Sussex Police are planning to introduce Taser to a wider range of specialist officers over the next few months.
Around 160 extra officers from local response and support teams, about 6% of the total number in Sussex, will receive training later this year, according to a press release from the police.
Taser – described on Wikipedia as an electroshock weapon that uses electrical current to disrupt voluntary control of muscles – has been in use by Sussex firearms officers for some years but use was previously restricted to them.
Elsewhere, it has been shown to reduce the levels of force used by officers when dealing with violent or threatening situations, avoiding, for example, the use of a baton and captor spray. It also means that there will be fewer incidents that need to be attended by fully armed officers.

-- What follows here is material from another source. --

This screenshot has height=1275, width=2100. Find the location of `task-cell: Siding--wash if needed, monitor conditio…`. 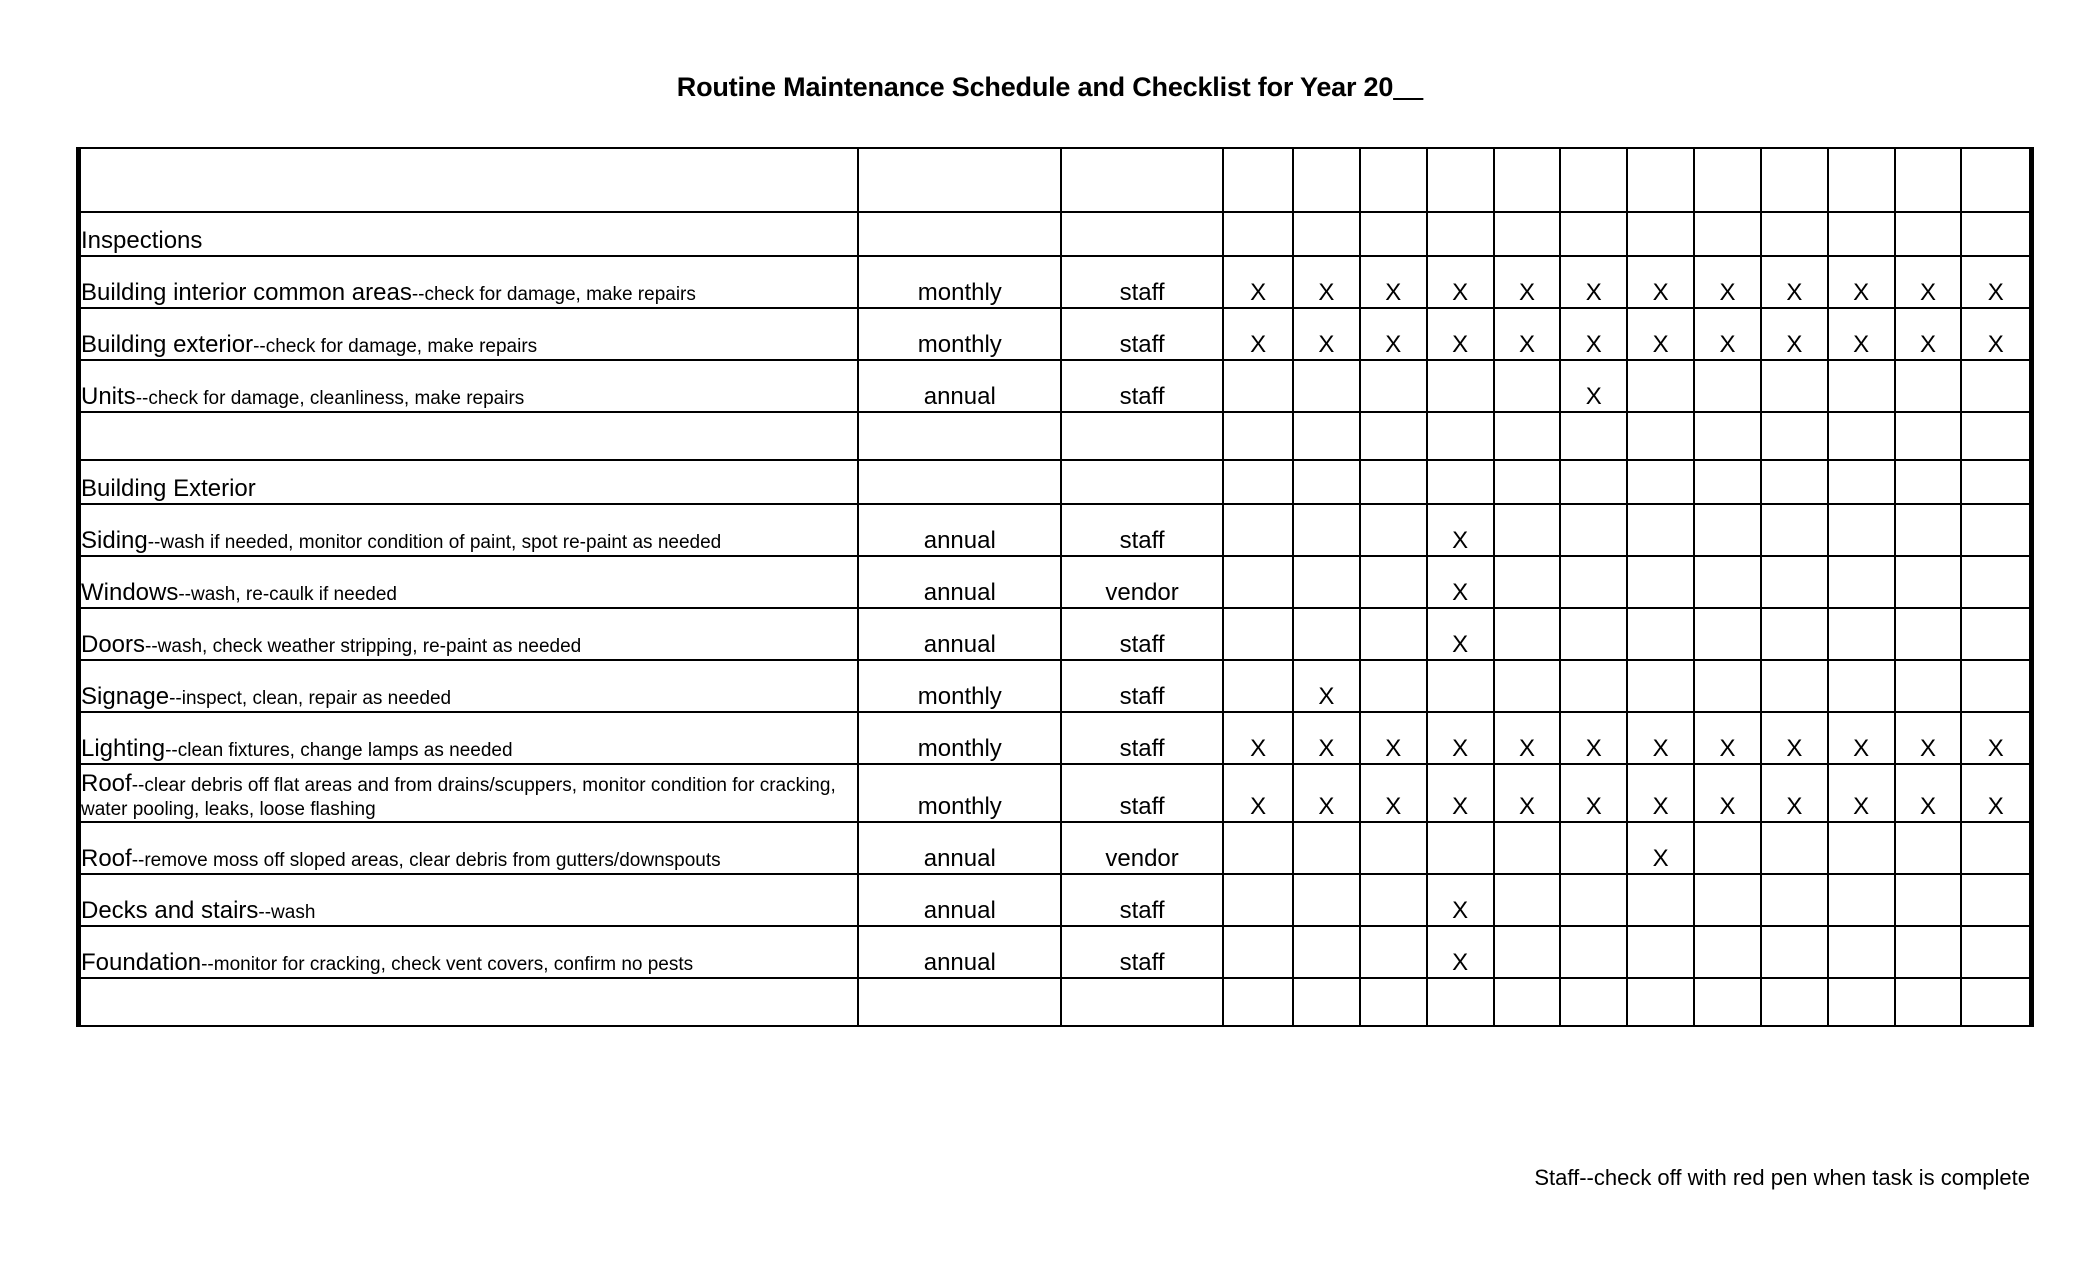

task-cell: Siding--wash if needed, monitor conditio… is located at coordinates (468, 530).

Chief Superintendent Paul Morrison, head of Operations for Sussex Police, said: “Sussex Police was one of the small number of forces that have previously restricted the use of Taser to specialist firearms officers.
“Experience, both locally and nationally, has shown that it can act as a deterrent to the escalation of violence. Nearly 70% of incidents where there is a possibility of using Taser, end without it being discharged.
“We would only deploy Taser to an incident where there was a real threat of violence. In many cases Taser has been shown to have a deterrent effect and reduces the levels of force an officer has had to use such as using a baton or captor spray.
“Sussex Police has previously restricted the use of Taser to firearms officers. By extending its use to a small number of highly trained local officers, we will be able to reduce the number of times fully armed officers are deployed on our streets.
“You will not be seeing Taser in day-to-day use by officers or PCSOs undertaking normal patrol activities in Sussex.”